Return the data below in full. Keep each character unchanged.

··········

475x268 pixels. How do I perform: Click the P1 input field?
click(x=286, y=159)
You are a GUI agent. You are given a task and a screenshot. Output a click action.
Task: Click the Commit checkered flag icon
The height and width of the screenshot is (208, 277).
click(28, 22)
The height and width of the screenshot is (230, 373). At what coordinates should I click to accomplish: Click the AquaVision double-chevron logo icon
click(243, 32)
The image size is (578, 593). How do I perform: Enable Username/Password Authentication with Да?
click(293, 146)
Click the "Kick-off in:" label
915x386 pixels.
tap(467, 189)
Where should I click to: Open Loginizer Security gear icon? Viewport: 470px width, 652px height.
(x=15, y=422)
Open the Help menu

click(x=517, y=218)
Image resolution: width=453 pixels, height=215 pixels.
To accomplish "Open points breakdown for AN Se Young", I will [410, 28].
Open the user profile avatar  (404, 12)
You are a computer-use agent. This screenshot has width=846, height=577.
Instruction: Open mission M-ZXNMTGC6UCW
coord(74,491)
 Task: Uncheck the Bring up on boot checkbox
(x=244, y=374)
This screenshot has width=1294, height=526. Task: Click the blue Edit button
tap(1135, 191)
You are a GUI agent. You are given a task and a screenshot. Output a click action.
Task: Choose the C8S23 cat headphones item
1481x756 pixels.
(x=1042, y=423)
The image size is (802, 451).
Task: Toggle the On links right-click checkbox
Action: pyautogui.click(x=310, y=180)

··········

== Response below ==
475x268 pixels. How do I perform: Click the P1 input field?
click(x=286, y=159)
You are a GUI agent. You are given a task and a screenshot. Output a click action.
Task: Click the Commit checkered flag icon
The height and width of the screenshot is (208, 277).
click(28, 22)
The height and width of the screenshot is (230, 373). At what coordinates should I click to accomplish: Click the AquaVision double-chevron logo icon
click(243, 32)
The image size is (578, 593). How do I perform: Enable Username/Password Authentication with Да?
click(293, 146)
Click the "Kick-off in:" label
915x386 pixels.
tap(467, 189)
Where should I click to: Open Loginizer Security gear icon? Viewport: 470px width, 652px height.
(x=15, y=422)
Open the Help menu

click(x=517, y=218)
Image resolution: width=453 pixels, height=215 pixels.
To accomplish "Open points breakdown for AN Se Young", I will [410, 28].
Open the user profile avatar  (404, 12)
You are a computer-use agent. This screenshot has width=846, height=577.
Instruction: Open mission M-ZXNMTGC6UCW
coord(74,491)
 Task: Uncheck the Bring up on boot checkbox
(x=244, y=374)
This screenshot has width=1294, height=526. Task: Click the blue Edit button
tap(1135, 191)
You are a GUI agent. You are given a task and a screenshot. Output a click action.
Task: Choose the C8S23 cat headphones item
1481x756 pixels.
(x=1042, y=423)
The image size is (802, 451).
Task: Toggle the On links right-click checkbox
Action: pyautogui.click(x=310, y=180)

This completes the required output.